No recuerdo la primera vez que me interesó una planta:
cuidarla, regarla. Esperar sus flores, sus frutos. Que creciera y ver su sombra
tendida en el suelo, fresca. Tendría cuatro años cuando comí el pistilo amargo
de un alcatraz y acaso uno más cuando tuve la ocurrencia de tocar la hoja
aterciopelada de un opuntia: un nopalito de ornato cubierto de espinas
diminutas que se enterraron en la palma de mi mano por cientos. Este evento
pudo haberme instilado un temor hacia las plantas: tocarlas duele. Como esa vez
que toqué una ortiga y el ardor de mi palma no se calmó en horas. Todo esto podría
haberme traumado, pero no fue así.
Primero, encontré placer en memorizar los nombres
científicos de las plantas que abundaban en el jardín de mamá: eran cientos,
literalmente, y todas tenían apelativos extraños que descubrí en los libros y que
han permanecido intactos en mi memoria. Después me gustó saber si eran de sol,
media sombra o sombra total; si daban flores, frutos o no daban nada pero
embellecían un rincón con su aromática presencia, silenciosa; misteriosa.

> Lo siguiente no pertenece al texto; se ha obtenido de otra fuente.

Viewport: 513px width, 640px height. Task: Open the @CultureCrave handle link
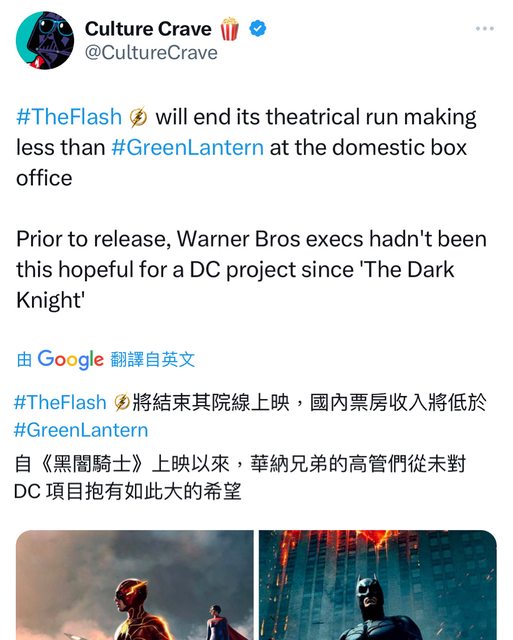click(x=151, y=53)
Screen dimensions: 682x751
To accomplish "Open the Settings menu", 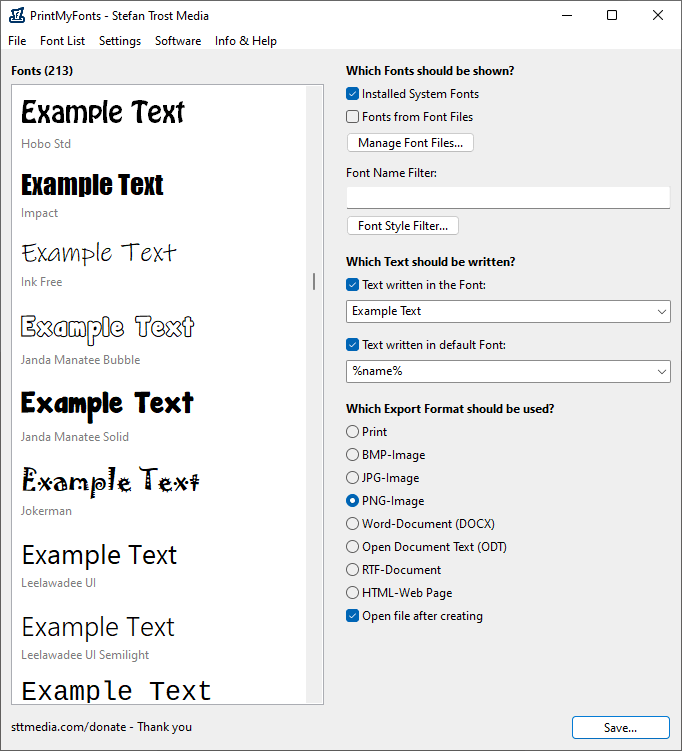I will (x=120, y=41).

Yo no tengo el jardín enorme de mamá en mi casa, pero
sí uno pequeño y exuberante que despierta la envidia de mis vecinas, a quienes
el peso de los años les ha dejado poco en qué entretenerse.
Mi
abuela decía (refiriéndose a cuidar un jardín en casa): las plantas alargan la vida. Pienso
que tenía la razón: no en balde fueron durante eones, millones de años antes de
la aparición de los animales, los únicos seres vivos que habitaron la Tierra
como monarcas perennes, inamovibles. Casi eternos.
Por eso creo que llenar de plantas un rincón yermo –como
el que era el de mi casa– es inundarlo de vida, de una belleza que requiere,
más que cuidados, devoción y entrega. Porque las plantas, aunque mudas,
conquistan el espacio con sus cuerpos, con sus flores, sus aromas y sus frutos.
Con ese silencio luminoso que agrada no solo a la pupila y al olfato, sino que
penetra hondo en el espíritu y le recuerda a uno que está vivo; y que la
eternidad está a la mano: en una planta.